Studio album by Faithless
- Released: 15 April 1996
- Recorded: 1995
- Studio: Swanyard Studios (London)
- Genres: Progressive house; trip hop; downtempo;
- Length: 52:50
- Labels: Cheeky; BMG;
- Producer: Rollo

Faithless chronology
|  | Reverence (1996) | Sunday 8PM (1998) |

Singles from Reverence
- "Salva Mea" Released: 24 July 1995; "Insomnia" Released: 27 November 1995; "Don't Leave" Released: 11 March 1996; "If Lovin' You is Wrong" Released: 8 July 1996; "Reverence" Released: 14 April 1997;

= Reverence (Faithless album) =

1996 album by Faithless

Reverence is the debut album by English electronic music group Faithless, released in April 1996 and then reissued in October.
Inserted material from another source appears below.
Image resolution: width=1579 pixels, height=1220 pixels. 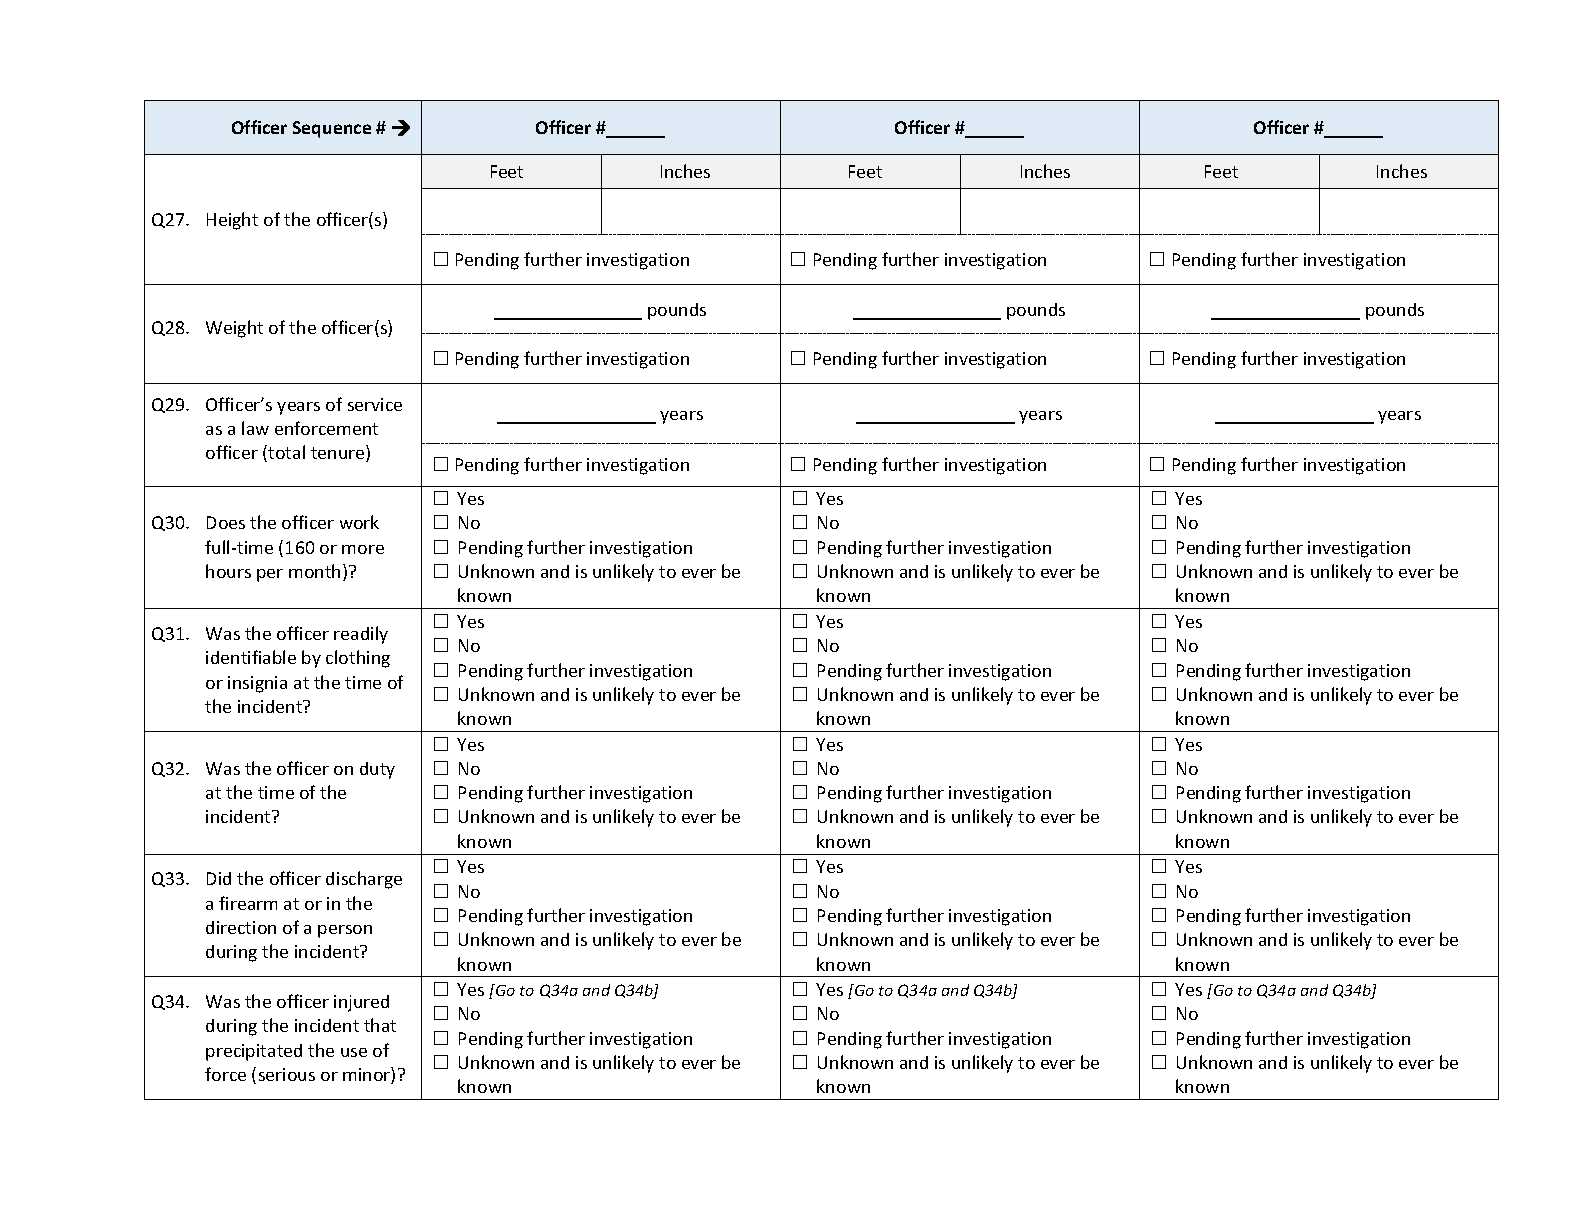 What do you see at coordinates (254, 1052) in the screenshot?
I see `precipitated` at bounding box center [254, 1052].
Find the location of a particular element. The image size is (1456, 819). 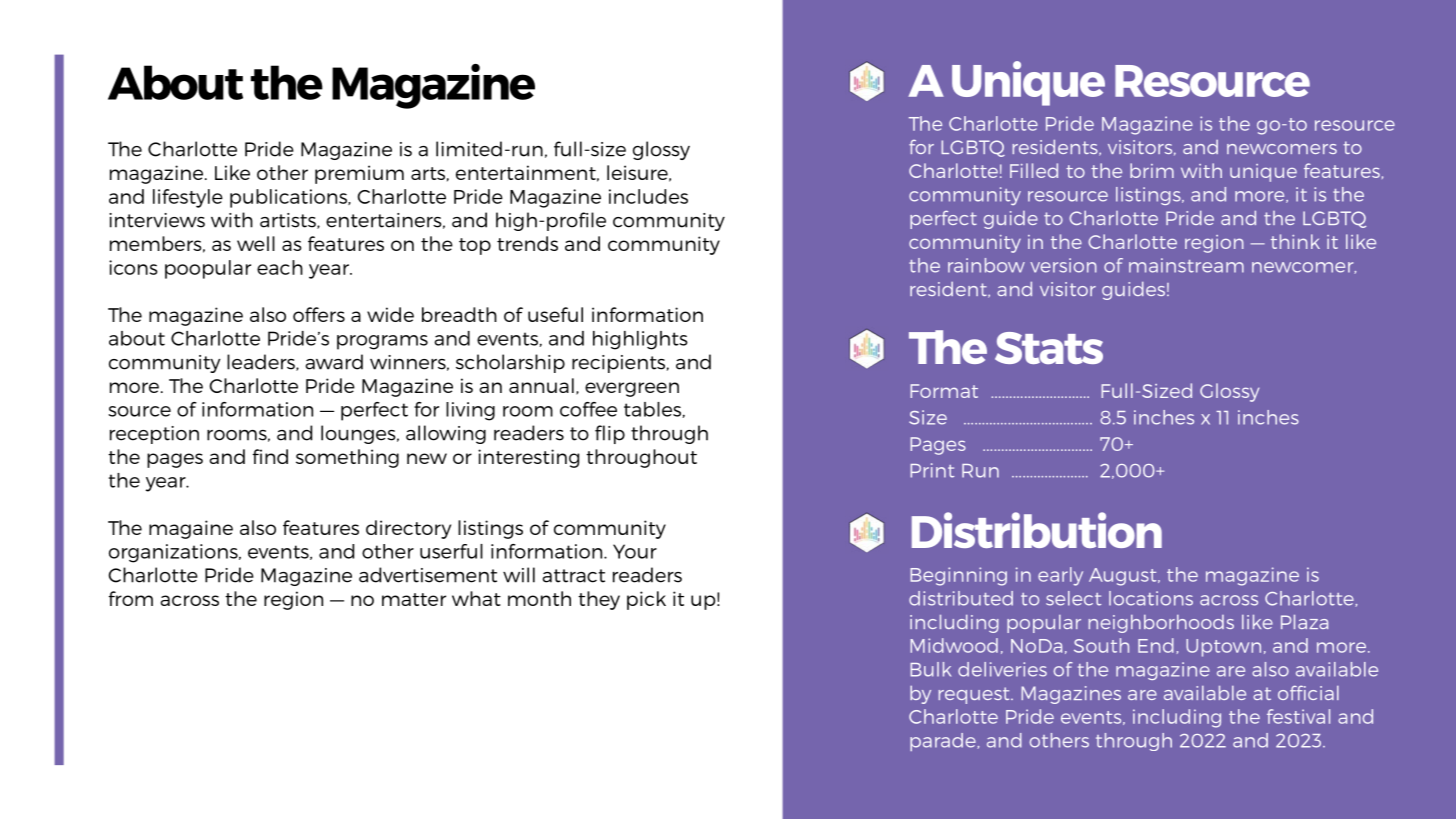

The album contains several singles that have subsequently become Faithless classics, such as "Don't Leave", "Salva Mea", and "Insomnia". The album reached number 26 on the UK Albums Chart.

In November 1996, the album was re-released as Reverence / Irreverence containing an extra CD with remixes of the original songs.

Professional ratings
Review scores
| Source | Rating |
| AllMusic | Star |
| Artistdirect | Star |
| Music Week | Star |
| Muzik | Star |
| Q | Star |

==Track listing==
All songs written by Rollo Armstrong, Sister Bliss and Maxi Jazz, except where noted.

| No. | Title | Writer(s) | Length |
|---|---|---|---|
| 1. | "Reverence" |  | 7:43 |
| 2. | "Don't Leave" | Armstrong, Bliss, Jamie Catto | 4:02 |
| 3. | "Salva Mea" |  | 10:47 |
| 4. | "If Lovin' You is Wrong" |  | 4:17 |
| 5. | "Angeline" | Armstrong, Bliss, Catto | 3:37 |
| 6. | "Insomnia" |  | 8:47 |
| 7. | "Dirty Ol' Man" |  | 3:05 |
| 8. | "Flowerstand Man" | Armstrong, Dido Armstrong | 3:22 |
| 9. | "Baseball Cap" |  | 2:56 |
| 10. | "Drifting Away" | Armstrong, Bliss | 4:09 |

==Reverence / Irreverence==

Reverence / Irreverence is a re-release of Reverence album, featuring a bonus CD with remixes.

Irreverence
| No. | Title | Length |
|---|---|---|
| 1. | "Flowerstand Man (Matt Benbrook Remix)" (featuring Dido) | 3:58 |
| 2. | "Angeline (The Innocents Mix)" | 1:47 |
| 3. | "Reverence (DJ Tamsin Re-fix)" | 5:18 |
| 4. | "Soundcheck Jam" | 3:00 |
| 5. | "Salva Mea (Way Out West Remix)" | 7:46 |
| 6. | "Don't Leave (Floating Remix by Rollo & Sister Bliss)" (featuring Pauline Taylor) | 5:53 |
| 7. | "Drifting Away (Paradiso Mix by Angelo D'Caruso)" (featuring Penny Shaw) | 6:46 |
| 8. | "Insomnia (Moody Mix by Rollo & Sister Bliss)" | 10:40 |
| 9. | "Baseball Dub (Cheeky All Stars Remix by Goetz, Matt Benbrook, Rollo & Sister Bliss)" | 2:40 |

==Charts==

| Chart (1996–1997) | Peak position |
|---|---|
| Australian Albums (ARIA) | 51 |
| Austrian Albums (Ö3 Austria) | 26 |
| Belgian Albums (Ultratop Flanders) | 47 |
| Belgian Albums (Ultratop Wallonia) | 37 |
| Dutch Albums (Album Top 100) | 45 |
| Finnish Albums (Suomen virallinen lista) | 13 |
| German Albums (Offizielle Top 100) | 17 |
| Hungarian Albums (MAHASZ) | 13 |
| New Zealand Albums (RMNZ) | 17 |
| Norwegian Albums (VG-lista) | 7 |
| Swiss Albums (Schweizer Hitparade) | 18 |
| UK Albums (Official Charts) | 26 |

==Certifications==

| Region | Certification | Certified units/sales |
| Germany (BVMI) | Gold | 250,000^{^} |
| Netherlands (NVPI) | Gold | 50,000^{^} |
| Norway (IFPI Norway) | Gold | 25,000^{*} |
| Switzerland (IFPI Switzerland) | Gold | 25,000^{^} |
| United Kingdom (BPI) | Platinum | 300,000^{*} |
^{*} Sales figures based on certification alone. ^{^} Shipments figures based on certification alone.